Sea sponges were likely the first animals to appear on Earth.
MIT researchers have discovered the molecular fossils of sea sponges in 640 million year old rocks. The rocks predate the Cambrian period, an important point in the history of the life on Earth when most major animal groups appear for the first time in fossil record and suggest that sea sponges may have been the first animals living on Earth.
“We brought together paleontoglical and genetic evidence to make a pretty strong case that this really is a molecular fossil of sponges,” said David Gold, a researcher at MIT’s Department of Earth, Atmospheric and Planetary Sciences. “This is some of the oldest evidence for animal life.”
The evolutionary period is sometimes called “Cambrian explosion” because many animal groups just ‘exploded’ onto the Earth in a relatively short time span during this period and morphed from single-celled organisms to complex multicellular animals.
Researchers have unearthed extraordinary number of fossils from the period that started around 540 million years ago. But it was difficult to pinpoint exactly which animal was the first to inhabit the Earth since the fossils are very odd and arguable in many respects.
The latest fossil molecules were discovered in the ancient rocks while the animal itself has decayed away a long time ago.
“There’s a feeling that animals should be much older than the Cambrian, because a lot of animals are showing up at the same time, but fossil evidence for animals before that has been contentious,” said Gold. “So people are interested in the idea that some of these biomarkers and chemicals, molecules left behind, might help resolve these debates.”

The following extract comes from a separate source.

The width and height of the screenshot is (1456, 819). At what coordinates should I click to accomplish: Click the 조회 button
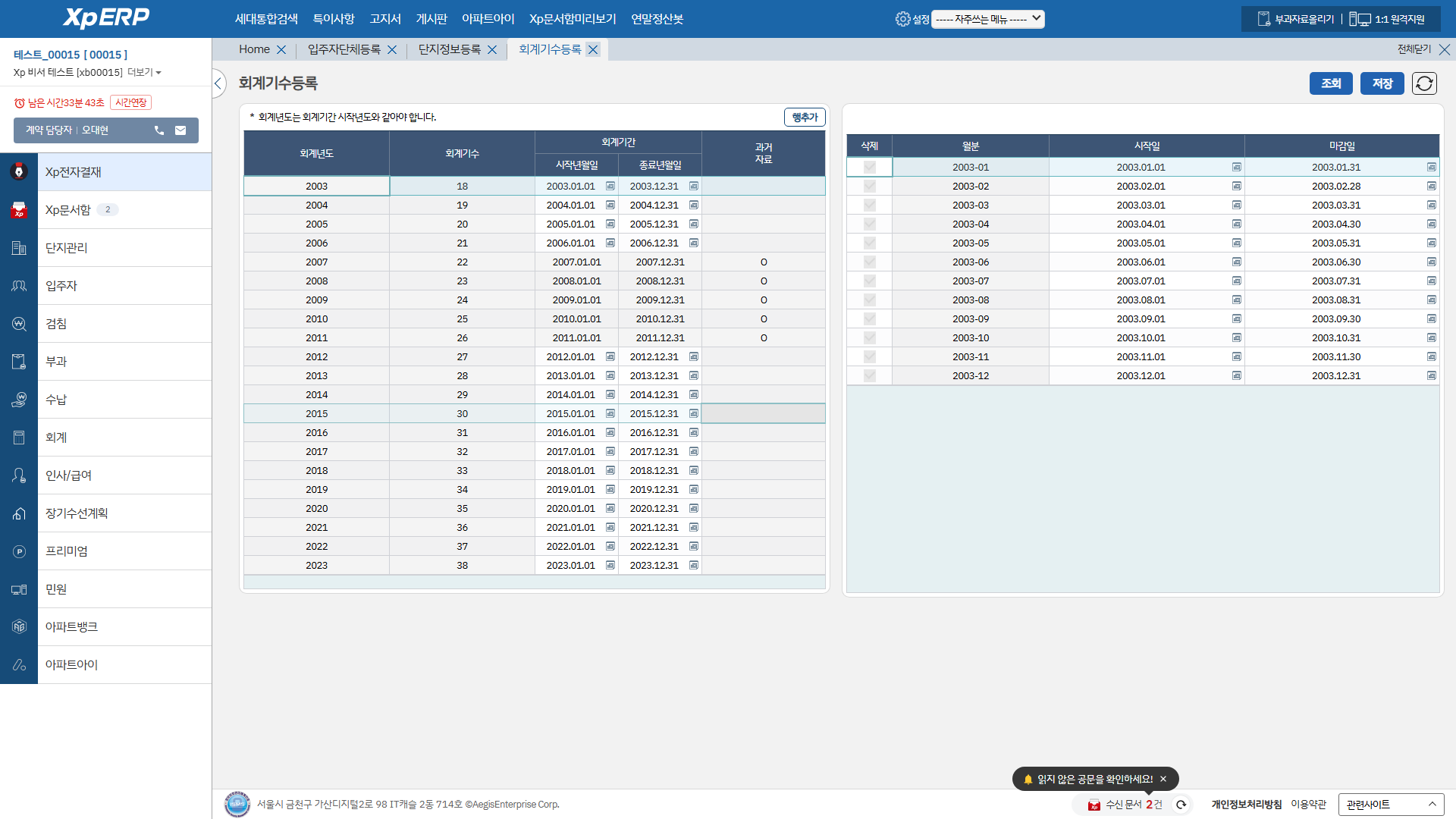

During genetic analysis, researchers keenly looked at 24-isopropylcholestane, or 24-ipc for short — a lipid molecule to determine to which animal it belongs to.
Many modern-day sea sponges and algae produce 24-ipc but which animal was around to make the molecule 640 million years ago? To find the answer, researchers sequenced the genomes of 30 different organisms including plants, fungi, algae and sea sponges and figured out the organism that carry this gene.
When researchers compared those genomes, they found that sea sponges and algae produce 24-ipc with an extra copy of sterol methyltransferase or SMT. Then, they traced the evolutionary tree of both to see when the copy of gene appeared first.
Researchers found that sea sponges evolved the extra copy of SMT much earlier than algae around 640 million years ago. This is the same period when 24-ipc was found in rocks.
Gold says.“This goes to show how much we still don’t know about early animal life, how many discoveries there are left and how useful, when done properly, these molecular fossils can be to help fill in those gaps.”